Level of service you expect from a vendor, laying out the metrics by which service is measured, as well as remedies or penalties should agreed-on service levels not be achieved. In Cloud this is often spells out 'uptime,' which is percent of time the system is not down, e.g. 99.99%, and guarantees against data loss and availability. For most research, uptime is not important as we are our own customer and can tolerate some downtime.

Services

Cloud "services" are often bundles of resources pulled together for coordinate function. Cloud companies offer hundreds of often closely overlapping services.

Tags

AWS and Azure allow you add meta data to resource in the form of tags (e.g. hashtags, etc) which are keys and values.
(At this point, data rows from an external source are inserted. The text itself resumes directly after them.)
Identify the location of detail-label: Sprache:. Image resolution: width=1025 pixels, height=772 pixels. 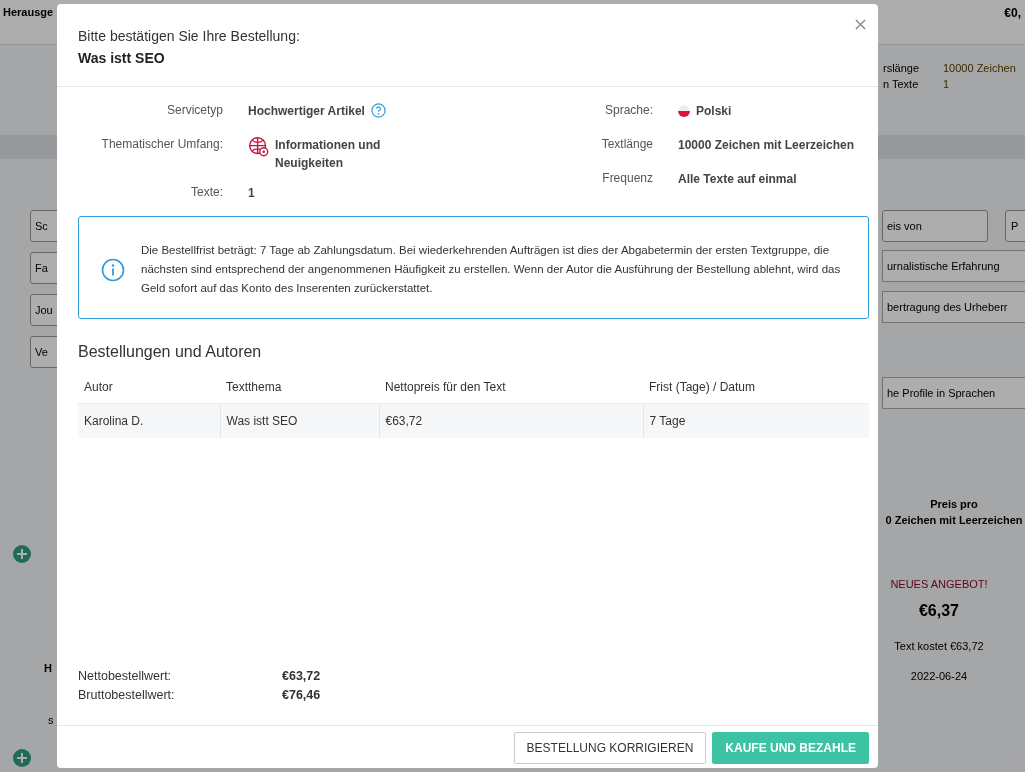
(628, 110).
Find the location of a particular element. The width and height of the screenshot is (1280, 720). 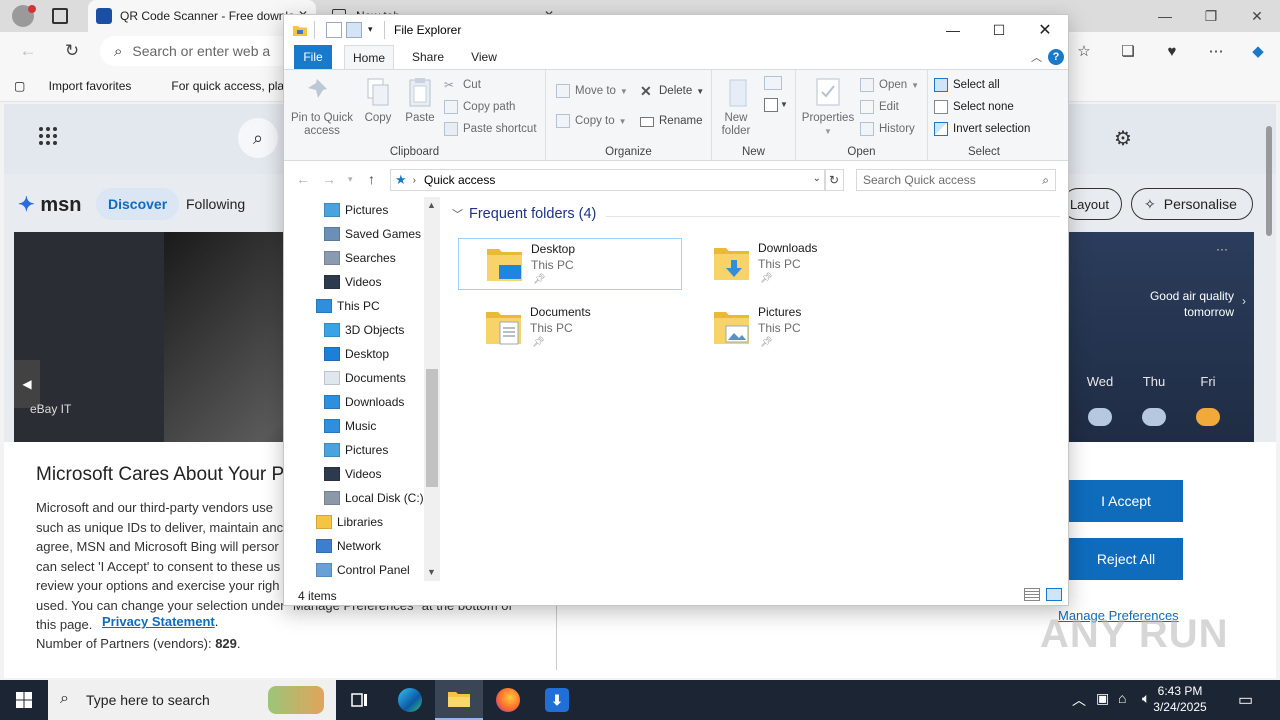

more-options-icon: ··· is located at coordinates (1222, 249).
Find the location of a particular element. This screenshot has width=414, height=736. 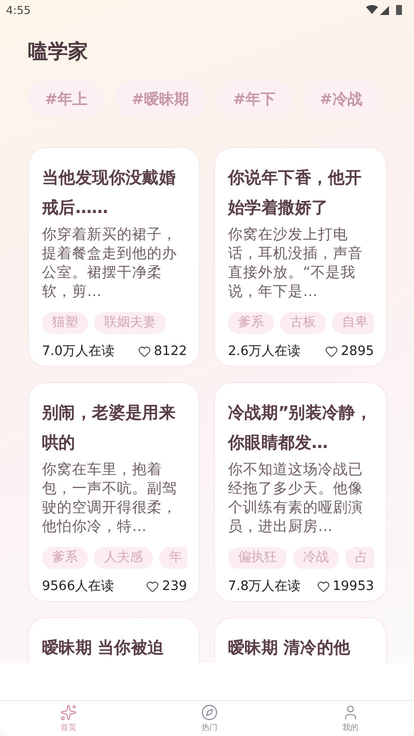

like-count: 2895 is located at coordinates (357, 351).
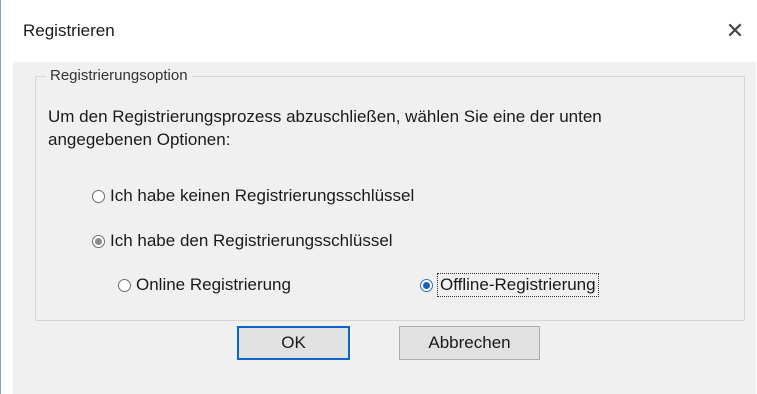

When you create a resource you can add a tag indicating the project it is for e.g. "project" = "dna-methylation" To add more detail if your DNA methylation has multiple aspects or experiments, add more tags like "experiment" = "Fall 2021"

For workgroups it's stronlgy suggested you add a "created_by" = your netid because it's often difficult in Azure to determine who created a resource if it needs to be turned off or deleted.

Use tags to organize your Azure resources and management hierarchy

Tensor Processing Unit (TPU)

Google Tensor Processing Unit is specialized computer chip similar to GPUs, used by deep learning libraries such as TensorFlow ( which leads to the question of "what is a tensor" and that depends on who you ask but similar to matrix.

Virtual Machine

(aka VM) Creating a simulated computer hardware using software, to be able run a guest operating system inside a host system, such that the guest thinks it's running on an actual computer.